▶ **Problem statement**
Please quote exactly the lines below from the line containing "Screen dimensions: 597x343" to the line containing "The image size is (835, 520).", both lines included, and nothing else.

▶ **The data**
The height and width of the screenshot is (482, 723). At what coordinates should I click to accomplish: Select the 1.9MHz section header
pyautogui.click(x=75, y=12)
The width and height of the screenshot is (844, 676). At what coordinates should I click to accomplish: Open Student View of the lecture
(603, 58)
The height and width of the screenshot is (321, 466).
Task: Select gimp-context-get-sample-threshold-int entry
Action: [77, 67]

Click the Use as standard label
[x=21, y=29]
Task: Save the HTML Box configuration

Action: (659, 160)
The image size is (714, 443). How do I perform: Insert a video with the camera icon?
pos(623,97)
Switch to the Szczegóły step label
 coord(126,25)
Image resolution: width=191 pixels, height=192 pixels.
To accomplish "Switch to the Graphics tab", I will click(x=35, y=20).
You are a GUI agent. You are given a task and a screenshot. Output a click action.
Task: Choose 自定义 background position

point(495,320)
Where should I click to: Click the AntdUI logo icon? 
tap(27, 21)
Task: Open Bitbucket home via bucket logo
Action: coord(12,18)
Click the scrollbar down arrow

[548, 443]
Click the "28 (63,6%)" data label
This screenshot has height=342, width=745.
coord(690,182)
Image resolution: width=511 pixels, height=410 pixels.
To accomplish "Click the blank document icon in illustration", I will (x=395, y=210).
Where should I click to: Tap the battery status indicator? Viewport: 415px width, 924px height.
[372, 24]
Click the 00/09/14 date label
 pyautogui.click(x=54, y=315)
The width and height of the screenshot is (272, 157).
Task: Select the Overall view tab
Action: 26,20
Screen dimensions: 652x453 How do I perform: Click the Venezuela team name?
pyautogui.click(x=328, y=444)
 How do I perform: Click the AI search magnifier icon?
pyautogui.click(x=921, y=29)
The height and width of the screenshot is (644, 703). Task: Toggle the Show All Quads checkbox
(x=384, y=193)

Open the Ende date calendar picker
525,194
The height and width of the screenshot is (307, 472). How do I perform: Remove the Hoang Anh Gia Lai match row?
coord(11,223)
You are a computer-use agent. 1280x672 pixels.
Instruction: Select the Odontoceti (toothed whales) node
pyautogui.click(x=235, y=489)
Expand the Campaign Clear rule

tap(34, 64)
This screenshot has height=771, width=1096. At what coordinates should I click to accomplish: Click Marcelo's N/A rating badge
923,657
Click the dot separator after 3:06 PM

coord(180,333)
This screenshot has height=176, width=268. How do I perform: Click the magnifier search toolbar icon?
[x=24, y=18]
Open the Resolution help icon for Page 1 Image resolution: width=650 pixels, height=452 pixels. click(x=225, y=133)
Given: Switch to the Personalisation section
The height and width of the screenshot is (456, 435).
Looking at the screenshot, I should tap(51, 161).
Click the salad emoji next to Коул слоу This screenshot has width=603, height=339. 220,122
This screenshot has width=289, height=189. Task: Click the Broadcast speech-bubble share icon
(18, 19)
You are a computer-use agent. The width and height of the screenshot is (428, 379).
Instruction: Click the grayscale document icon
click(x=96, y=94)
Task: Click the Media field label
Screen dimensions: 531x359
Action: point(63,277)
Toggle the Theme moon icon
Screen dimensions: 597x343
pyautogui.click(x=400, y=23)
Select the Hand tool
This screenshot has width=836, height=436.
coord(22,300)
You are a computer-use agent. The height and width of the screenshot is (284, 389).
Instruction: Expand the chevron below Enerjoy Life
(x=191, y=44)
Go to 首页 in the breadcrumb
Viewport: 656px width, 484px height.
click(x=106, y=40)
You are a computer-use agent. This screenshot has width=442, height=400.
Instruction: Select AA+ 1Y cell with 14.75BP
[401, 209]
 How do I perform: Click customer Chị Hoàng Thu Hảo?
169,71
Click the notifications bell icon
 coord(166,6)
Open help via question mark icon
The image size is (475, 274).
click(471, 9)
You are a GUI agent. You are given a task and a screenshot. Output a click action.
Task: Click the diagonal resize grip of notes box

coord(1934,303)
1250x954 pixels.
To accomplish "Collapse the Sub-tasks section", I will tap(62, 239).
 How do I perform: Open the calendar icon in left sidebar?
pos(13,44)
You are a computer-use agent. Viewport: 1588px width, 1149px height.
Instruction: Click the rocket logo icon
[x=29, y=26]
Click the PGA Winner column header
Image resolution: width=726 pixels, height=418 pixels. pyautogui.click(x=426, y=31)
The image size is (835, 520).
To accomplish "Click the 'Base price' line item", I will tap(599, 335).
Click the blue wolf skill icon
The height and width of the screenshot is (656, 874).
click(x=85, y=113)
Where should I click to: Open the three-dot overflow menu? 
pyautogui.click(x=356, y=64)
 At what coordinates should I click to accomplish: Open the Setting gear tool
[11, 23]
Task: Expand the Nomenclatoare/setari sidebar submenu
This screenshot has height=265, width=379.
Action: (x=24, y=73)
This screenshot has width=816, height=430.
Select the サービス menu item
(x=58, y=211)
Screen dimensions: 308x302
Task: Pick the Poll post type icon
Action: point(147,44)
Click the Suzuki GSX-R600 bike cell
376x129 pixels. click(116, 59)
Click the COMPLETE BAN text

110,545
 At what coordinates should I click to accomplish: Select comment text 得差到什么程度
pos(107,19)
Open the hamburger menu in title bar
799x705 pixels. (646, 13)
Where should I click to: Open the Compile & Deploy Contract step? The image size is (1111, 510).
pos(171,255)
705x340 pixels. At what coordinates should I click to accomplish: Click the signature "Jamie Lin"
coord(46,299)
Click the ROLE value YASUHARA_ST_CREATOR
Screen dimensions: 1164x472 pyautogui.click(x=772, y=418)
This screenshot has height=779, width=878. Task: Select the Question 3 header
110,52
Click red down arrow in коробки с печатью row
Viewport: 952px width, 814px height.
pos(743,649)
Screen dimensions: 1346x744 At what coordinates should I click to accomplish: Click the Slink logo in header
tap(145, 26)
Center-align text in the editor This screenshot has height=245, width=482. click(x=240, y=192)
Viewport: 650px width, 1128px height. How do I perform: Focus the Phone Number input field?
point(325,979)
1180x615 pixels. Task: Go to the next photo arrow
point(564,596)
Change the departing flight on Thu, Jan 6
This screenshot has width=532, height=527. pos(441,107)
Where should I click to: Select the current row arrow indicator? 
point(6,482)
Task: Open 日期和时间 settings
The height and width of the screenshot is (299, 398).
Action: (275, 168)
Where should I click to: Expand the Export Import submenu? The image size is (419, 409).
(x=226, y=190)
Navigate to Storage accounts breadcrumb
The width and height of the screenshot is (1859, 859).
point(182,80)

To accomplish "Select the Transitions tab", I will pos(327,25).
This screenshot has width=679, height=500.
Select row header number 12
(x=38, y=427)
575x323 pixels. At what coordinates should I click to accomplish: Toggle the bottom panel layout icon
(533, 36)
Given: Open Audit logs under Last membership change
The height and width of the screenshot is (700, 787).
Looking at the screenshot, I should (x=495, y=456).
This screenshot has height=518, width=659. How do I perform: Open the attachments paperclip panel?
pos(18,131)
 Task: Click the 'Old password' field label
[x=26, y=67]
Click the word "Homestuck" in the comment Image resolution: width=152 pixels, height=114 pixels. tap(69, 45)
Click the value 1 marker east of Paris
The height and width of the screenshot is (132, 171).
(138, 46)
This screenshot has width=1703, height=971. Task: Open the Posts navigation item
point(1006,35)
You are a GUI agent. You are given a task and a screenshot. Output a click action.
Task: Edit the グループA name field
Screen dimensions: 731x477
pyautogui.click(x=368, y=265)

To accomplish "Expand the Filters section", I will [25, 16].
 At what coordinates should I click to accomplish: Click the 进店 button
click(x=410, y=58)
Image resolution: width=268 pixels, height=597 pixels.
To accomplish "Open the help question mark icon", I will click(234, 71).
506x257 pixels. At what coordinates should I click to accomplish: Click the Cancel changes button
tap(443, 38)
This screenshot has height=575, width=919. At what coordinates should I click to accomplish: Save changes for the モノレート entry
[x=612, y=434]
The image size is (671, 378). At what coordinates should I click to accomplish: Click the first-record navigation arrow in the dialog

▶ **Exercise result**
Screen dimensions: 597x343
pyautogui.click(x=400, y=23)
Select the Hand tool
This screenshot has width=836, height=436.
coord(22,300)
You are a computer-use agent. The height and width of the screenshot is (284, 389).
Instruction: Expand the chevron below Enerjoy Life
(x=191, y=44)
Go to 首页 in the breadcrumb
Viewport: 656px width, 484px height.
click(x=106, y=40)
You are a computer-use agent. This screenshot has width=442, height=400.
Instruction: Select AA+ 1Y cell with 14.75BP
[401, 209]
 How do I perform: Click customer Chị Hoàng Thu Hảo?
169,71
Click the notifications bell icon
 coord(166,6)
Open help via question mark icon
The image size is (475, 274).
click(471, 9)
You are a GUI agent. You are given a task and a screenshot. Output a click action.
Task: Click the diagonal resize grip of notes box

coord(1934,303)
1250x954 pixels.
To accomplish "Collapse the Sub-tasks section", I will tap(62, 239).
 How do I perform: Open the calendar icon in left sidebar?
pos(13,44)
You are a computer-use agent. Viewport: 1588px width, 1149px height.
Instruction: Click the rocket logo icon
[x=29, y=26]
Click the PGA Winner column header
Image resolution: width=726 pixels, height=418 pixels. pyautogui.click(x=426, y=31)
The image size is (835, 520).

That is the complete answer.